● To do
Top to bottom, give the entries again exactly as written.

Saved entries
☆ ☆ ☆

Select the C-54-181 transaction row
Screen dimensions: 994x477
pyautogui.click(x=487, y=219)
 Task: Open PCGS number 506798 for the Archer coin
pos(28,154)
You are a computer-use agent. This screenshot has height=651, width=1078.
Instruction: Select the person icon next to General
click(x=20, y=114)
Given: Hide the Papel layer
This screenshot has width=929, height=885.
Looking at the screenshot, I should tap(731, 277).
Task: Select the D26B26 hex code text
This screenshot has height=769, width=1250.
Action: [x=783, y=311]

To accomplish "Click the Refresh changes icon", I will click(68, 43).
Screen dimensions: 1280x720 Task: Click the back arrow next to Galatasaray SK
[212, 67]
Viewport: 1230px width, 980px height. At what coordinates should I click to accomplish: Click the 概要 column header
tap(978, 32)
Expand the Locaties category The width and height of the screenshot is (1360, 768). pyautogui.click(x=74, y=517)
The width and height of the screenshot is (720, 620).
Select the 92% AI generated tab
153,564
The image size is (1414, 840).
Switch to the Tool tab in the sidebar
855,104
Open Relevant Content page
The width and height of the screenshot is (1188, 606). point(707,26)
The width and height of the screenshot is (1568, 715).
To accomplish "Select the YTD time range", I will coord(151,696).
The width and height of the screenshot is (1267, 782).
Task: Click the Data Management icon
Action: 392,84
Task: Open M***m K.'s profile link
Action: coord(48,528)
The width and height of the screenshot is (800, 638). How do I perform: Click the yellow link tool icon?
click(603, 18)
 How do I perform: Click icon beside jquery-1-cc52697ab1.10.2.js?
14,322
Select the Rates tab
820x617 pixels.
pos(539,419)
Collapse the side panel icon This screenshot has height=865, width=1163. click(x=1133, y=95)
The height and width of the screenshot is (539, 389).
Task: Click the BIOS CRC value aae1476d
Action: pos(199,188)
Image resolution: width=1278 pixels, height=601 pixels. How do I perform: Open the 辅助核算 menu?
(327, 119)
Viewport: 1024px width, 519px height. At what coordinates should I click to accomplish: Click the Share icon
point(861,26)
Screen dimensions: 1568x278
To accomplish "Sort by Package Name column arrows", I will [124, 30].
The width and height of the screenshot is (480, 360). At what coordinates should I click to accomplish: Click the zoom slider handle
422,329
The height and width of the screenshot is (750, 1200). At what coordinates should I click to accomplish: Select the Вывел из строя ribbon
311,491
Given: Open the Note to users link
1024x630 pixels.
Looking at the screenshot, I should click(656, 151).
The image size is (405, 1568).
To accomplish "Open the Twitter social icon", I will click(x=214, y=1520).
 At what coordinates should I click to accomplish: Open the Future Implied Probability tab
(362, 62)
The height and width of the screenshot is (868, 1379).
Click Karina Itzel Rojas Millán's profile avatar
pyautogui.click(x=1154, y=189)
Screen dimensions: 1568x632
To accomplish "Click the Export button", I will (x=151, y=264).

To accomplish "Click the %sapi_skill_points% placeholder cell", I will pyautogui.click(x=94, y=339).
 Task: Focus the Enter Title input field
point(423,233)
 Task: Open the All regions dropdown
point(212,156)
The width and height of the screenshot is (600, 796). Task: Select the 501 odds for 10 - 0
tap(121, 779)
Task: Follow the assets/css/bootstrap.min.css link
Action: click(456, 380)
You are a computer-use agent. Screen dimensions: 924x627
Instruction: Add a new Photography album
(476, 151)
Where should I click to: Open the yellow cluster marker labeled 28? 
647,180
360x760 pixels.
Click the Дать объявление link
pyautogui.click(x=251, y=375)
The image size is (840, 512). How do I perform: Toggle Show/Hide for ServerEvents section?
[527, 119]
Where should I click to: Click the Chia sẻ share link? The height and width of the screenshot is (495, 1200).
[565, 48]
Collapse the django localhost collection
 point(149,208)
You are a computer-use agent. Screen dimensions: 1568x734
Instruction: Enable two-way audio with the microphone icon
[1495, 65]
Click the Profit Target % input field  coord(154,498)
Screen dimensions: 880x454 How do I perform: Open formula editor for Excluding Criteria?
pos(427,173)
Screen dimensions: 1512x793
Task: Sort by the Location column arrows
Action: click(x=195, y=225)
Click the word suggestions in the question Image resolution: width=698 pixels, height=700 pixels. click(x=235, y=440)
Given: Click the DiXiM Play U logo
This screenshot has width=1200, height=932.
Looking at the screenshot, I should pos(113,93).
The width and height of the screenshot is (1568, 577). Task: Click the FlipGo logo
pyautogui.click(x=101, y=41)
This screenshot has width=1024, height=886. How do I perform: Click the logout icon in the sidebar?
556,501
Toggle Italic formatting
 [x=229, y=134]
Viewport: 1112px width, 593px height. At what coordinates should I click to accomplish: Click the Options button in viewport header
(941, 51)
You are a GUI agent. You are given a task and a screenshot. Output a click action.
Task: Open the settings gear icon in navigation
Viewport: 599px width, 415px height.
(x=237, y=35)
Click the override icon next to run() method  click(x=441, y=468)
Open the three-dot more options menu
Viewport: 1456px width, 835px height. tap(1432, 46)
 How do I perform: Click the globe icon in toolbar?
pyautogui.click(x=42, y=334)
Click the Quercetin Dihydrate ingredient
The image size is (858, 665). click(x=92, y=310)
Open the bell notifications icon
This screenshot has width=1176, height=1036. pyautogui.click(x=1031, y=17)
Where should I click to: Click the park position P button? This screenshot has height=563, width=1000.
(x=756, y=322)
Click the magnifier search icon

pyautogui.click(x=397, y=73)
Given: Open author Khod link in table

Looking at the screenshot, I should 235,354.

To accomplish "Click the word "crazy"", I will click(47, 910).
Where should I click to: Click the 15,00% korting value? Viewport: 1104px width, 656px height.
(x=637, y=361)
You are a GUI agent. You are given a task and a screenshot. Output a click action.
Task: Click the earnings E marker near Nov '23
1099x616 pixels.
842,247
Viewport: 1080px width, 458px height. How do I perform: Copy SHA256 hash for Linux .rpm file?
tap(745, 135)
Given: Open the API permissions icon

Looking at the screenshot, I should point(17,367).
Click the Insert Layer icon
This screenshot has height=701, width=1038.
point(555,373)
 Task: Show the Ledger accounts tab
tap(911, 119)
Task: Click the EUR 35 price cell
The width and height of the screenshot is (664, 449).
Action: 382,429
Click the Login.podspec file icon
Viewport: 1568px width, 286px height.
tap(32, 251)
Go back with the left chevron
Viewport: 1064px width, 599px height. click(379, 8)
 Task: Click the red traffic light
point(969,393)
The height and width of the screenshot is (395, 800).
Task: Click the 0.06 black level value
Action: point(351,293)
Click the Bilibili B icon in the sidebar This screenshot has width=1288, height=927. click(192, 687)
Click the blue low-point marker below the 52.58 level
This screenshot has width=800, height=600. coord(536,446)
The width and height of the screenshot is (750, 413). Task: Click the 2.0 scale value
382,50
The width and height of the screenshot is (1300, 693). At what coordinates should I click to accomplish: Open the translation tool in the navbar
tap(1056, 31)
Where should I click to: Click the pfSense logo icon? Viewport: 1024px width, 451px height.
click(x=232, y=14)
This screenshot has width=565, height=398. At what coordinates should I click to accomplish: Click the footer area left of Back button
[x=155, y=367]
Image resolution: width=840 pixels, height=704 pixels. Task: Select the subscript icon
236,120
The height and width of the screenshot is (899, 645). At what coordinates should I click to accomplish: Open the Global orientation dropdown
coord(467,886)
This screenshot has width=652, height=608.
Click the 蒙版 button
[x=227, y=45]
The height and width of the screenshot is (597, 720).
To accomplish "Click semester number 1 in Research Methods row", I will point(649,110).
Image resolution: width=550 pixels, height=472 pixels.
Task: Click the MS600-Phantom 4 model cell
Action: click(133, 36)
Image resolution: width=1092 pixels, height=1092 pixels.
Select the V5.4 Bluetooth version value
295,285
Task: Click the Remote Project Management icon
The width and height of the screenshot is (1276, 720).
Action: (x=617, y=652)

☆ ☆ ☆

● Exercise solution
Select the C-54-181 transaction row
Screen dimensions: 994x477
pyautogui.click(x=487, y=219)
 Task: Open PCGS number 506798 for the Archer coin
pos(28,154)
You are a computer-use agent. This screenshot has height=651, width=1078.
Instruction: Select the person icon next to General
click(x=20, y=114)
Given: Hide the Papel layer
This screenshot has width=929, height=885.
Looking at the screenshot, I should tap(731, 277).
Task: Select the D26B26 hex code text
This screenshot has height=769, width=1250.
Action: [x=783, y=311]

To accomplish "Click the Refresh changes icon", I will click(68, 43).
Screen dimensions: 1280x720 Task: Click the back arrow next to Galatasaray SK
[212, 67]
Viewport: 1230px width, 980px height. At what coordinates should I click to accomplish: Click the 概要 column header
tap(978, 32)
Expand the Locaties category The width and height of the screenshot is (1360, 768). pyautogui.click(x=74, y=517)
The width and height of the screenshot is (720, 620).
Select the 92% AI generated tab
153,564
The image size is (1414, 840).
Switch to the Tool tab in the sidebar
855,104
Open Relevant Content page
The width and height of the screenshot is (1188, 606). point(707,26)
The width and height of the screenshot is (1568, 715).
To accomplish "Select the YTD time range", I will coord(151,696).
The width and height of the screenshot is (1267, 782).
Task: Click the Data Management icon
Action: 392,84
Task: Open M***m K.'s profile link
Action: coord(48,528)
The width and height of the screenshot is (800, 638). How do I perform: Click the yellow link tool icon?
click(603, 18)
 How do I perform: Click icon beside jquery-1-cc52697ab1.10.2.js?
14,322
Select the Rates tab
820x617 pixels.
pos(539,419)
Collapse the side panel icon This screenshot has height=865, width=1163. click(x=1133, y=95)
The height and width of the screenshot is (539, 389).
Task: Click the BIOS CRC value aae1476d
Action: pos(199,188)
Image resolution: width=1278 pixels, height=601 pixels. How do I perform: Open the 辅助核算 menu?
(327, 119)
Viewport: 1024px width, 519px height. At what coordinates should I click to accomplish: Click the Share icon
point(861,26)
Screen dimensions: 1568x278
To accomplish "Sort by Package Name column arrows", I will [124, 30].
The width and height of the screenshot is (480, 360). At what coordinates should I click to accomplish: Click the zoom slider handle
422,329
The height and width of the screenshot is (750, 1200). At what coordinates should I click to accomplish: Select the Вывел из строя ribbon
311,491
Given: Open the Note to users link
1024x630 pixels.
Looking at the screenshot, I should click(656, 151).
The image size is (405, 1568).
To accomplish "Open the Twitter social icon", I will click(x=214, y=1520).
 At what coordinates should I click to accomplish: Open the Future Implied Probability tab
(362, 62)
The height and width of the screenshot is (868, 1379).
Click Karina Itzel Rojas Millán's profile avatar
pyautogui.click(x=1154, y=189)
Screen dimensions: 1568x632
To accomplish "Click the Export button", I will (x=151, y=264).

To accomplish "Click the %sapi_skill_points% placeholder cell", I will pyautogui.click(x=94, y=339).
 Task: Focus the Enter Title input field
point(423,233)
 Task: Open the All regions dropdown
point(212,156)
The width and height of the screenshot is (600, 796). Task: Select the 501 odds for 10 - 0
tap(121, 779)
Task: Follow the assets/css/bootstrap.min.css link
Action: click(456, 380)
You are a computer-use agent. Screen dimensions: 924x627
Instruction: Add a new Photography album
(476, 151)
Where should I click to: Open the yellow cluster marker labeled 28? 
647,180
360x760 pixels.
Click the Дать объявление link
pyautogui.click(x=251, y=375)
The image size is (840, 512). How do I perform: Toggle Show/Hide for ServerEvents section?
[527, 119]
Where should I click to: Click the Chia sẻ share link? The height and width of the screenshot is (495, 1200).
[565, 48]
Collapse the django localhost collection
 point(149,208)
You are a computer-use agent. Screen dimensions: 1568x734
Instruction: Enable two-way audio with the microphone icon
[1495, 65]
Click the Profit Target % input field  coord(154,498)
Screen dimensions: 880x454 How do I perform: Open formula editor for Excluding Criteria?
pos(427,173)
Screen dimensions: 1512x793
Task: Sort by the Location column arrows
Action: click(x=195, y=225)
Click the word suggestions in the question Image resolution: width=698 pixels, height=700 pixels. click(x=235, y=440)
Given: Click the DiXiM Play U logo
This screenshot has width=1200, height=932.
Looking at the screenshot, I should pos(113,93).
The width and height of the screenshot is (1568, 577). Task: Click the FlipGo logo
pyautogui.click(x=101, y=41)
This screenshot has width=1024, height=886. How do I perform: Click the logout icon in the sidebar?
556,501
Toggle Italic formatting
 [x=229, y=134]
Viewport: 1112px width, 593px height. At what coordinates should I click to accomplish: Click the Options button in viewport header
(941, 51)
You are a GUI agent. You are given a task and a screenshot. Output a click action.
Task: Open the settings gear icon in navigation
Viewport: 599px width, 415px height.
(x=237, y=35)
Click the override icon next to run() method  click(x=441, y=468)
Open the three-dot more options menu
Viewport: 1456px width, 835px height. tap(1432, 46)
 How do I perform: Click the globe icon in toolbar?
pyautogui.click(x=42, y=334)
Click the Quercetin Dihydrate ingredient
The image size is (858, 665). click(x=92, y=310)
Open the bell notifications icon
This screenshot has width=1176, height=1036. pyautogui.click(x=1031, y=17)
Where should I click to: Click the park position P button? This screenshot has height=563, width=1000.
(x=756, y=322)
Click the magnifier search icon

pyautogui.click(x=397, y=73)
Given: Open author Khod link in table

Looking at the screenshot, I should 235,354.

To accomplish "Click the word "crazy"", I will click(47, 910).
Where should I click to: Click the 15,00% korting value? Viewport: 1104px width, 656px height.
(x=637, y=361)
You are a GUI agent. You are given a task and a screenshot. Output a click action.
Task: Click the earnings E marker near Nov '23
1099x616 pixels.
842,247
Viewport: 1080px width, 458px height. How do I perform: Copy SHA256 hash for Linux .rpm file?
tap(745, 135)
Given: Open the API permissions icon

Looking at the screenshot, I should point(17,367).
Click the Insert Layer icon
This screenshot has height=701, width=1038.
point(555,373)
 Task: Show the Ledger accounts tab
tap(911, 119)
Task: Click the EUR 35 price cell
The width and height of the screenshot is (664, 449).
Action: 382,429
Click the Login.podspec file icon
Viewport: 1568px width, 286px height.
tap(32, 251)
Go back with the left chevron
Viewport: 1064px width, 599px height. click(379, 8)
 Task: Click the red traffic light
point(969,393)
The height and width of the screenshot is (395, 800).
Task: Click the 0.06 black level value
Action: point(351,293)
Click the Bilibili B icon in the sidebar This screenshot has width=1288, height=927. click(192, 687)
Click the blue low-point marker below the 52.58 level
This screenshot has width=800, height=600. coord(536,446)
The width and height of the screenshot is (750, 413). Task: Click the 2.0 scale value
382,50
The width and height of the screenshot is (1300, 693). At what coordinates should I click to accomplish: Open the translation tool in the navbar
tap(1056, 31)
Where should I click to: Click the pfSense logo icon? Viewport: 1024px width, 451px height.
click(x=232, y=14)
This screenshot has width=565, height=398. At what coordinates should I click to accomplish: Click the footer area left of Back button
[x=155, y=367]
Image resolution: width=840 pixels, height=704 pixels. Task: Select the subscript icon
236,120
The height and width of the screenshot is (899, 645). At what coordinates should I click to accomplish: Open the Global orientation dropdown
coord(467,886)
This screenshot has width=652, height=608.
Click the 蒙版 button
[x=227, y=45]
The height and width of the screenshot is (597, 720).
To accomplish "Click semester number 1 in Research Methods row", I will point(649,110).
Image resolution: width=550 pixels, height=472 pixels.
Task: Click the MS600-Phantom 4 model cell
Action: click(133, 36)
Image resolution: width=1092 pixels, height=1092 pixels.
Select the V5.4 Bluetooth version value
295,285
Task: Click the Remote Project Management icon
The width and height of the screenshot is (1276, 720).
Action: (x=617, y=652)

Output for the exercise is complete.